Use of low nitrogen fertilizer as a strategy for maintaining mycorrhizal colonization on whitebark pine seedlings inoculated with native fungi in the greenhouse
- Native Plants Journal
- University of Wisconsin Press
- Volume 14, Number 3, Fall 2013
- pp. 213-224
- View Citation
- Additional Information
Inoculation of whitebark pine (Pinus albicaulis Engelm. [Pinaceae]) with native ectomycorrhizal fungus Suillus sibiricus (Bonard.) Singer was investigated under a variety of nursery scenarios. Because fertilization often prevents mycorrhizal colonization in the greenhouse, we tested a low nitrogen (N) fertilizer. In general, ectomycorrhizal abundance was greater in longer containers (21 cm compared with 14 cm); when inoculum (slurry) originated from fresh, rather than dried, sporocarps; and when seedlings were subsequently given very low (13 ppm N every other week) or no additional N fertilizer. Slurry type interacted with container length, and fertilizer rate and colonization rates were all low on seedlings in short containers, except for those that were not fertilized and given slurry from dried sporocarps.
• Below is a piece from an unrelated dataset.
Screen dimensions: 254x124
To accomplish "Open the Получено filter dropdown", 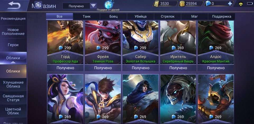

Results show that drying and storing sporocarps for future use in slurry is possible although certain conditions might apply. No differences were observed in colonization for the inoculation methods tested, and injection is recommended over the drip method for ease of application. Further research is necessary to refine and optimize fertilizer regime and container type and size for whitebark pine seedlings to be inoculated in the greenhouse prior to outplanting on high-elevation restoration sites. Whitebark pine is currently awaiting official listing as an endangered species in the US and is already listed as such in Canada.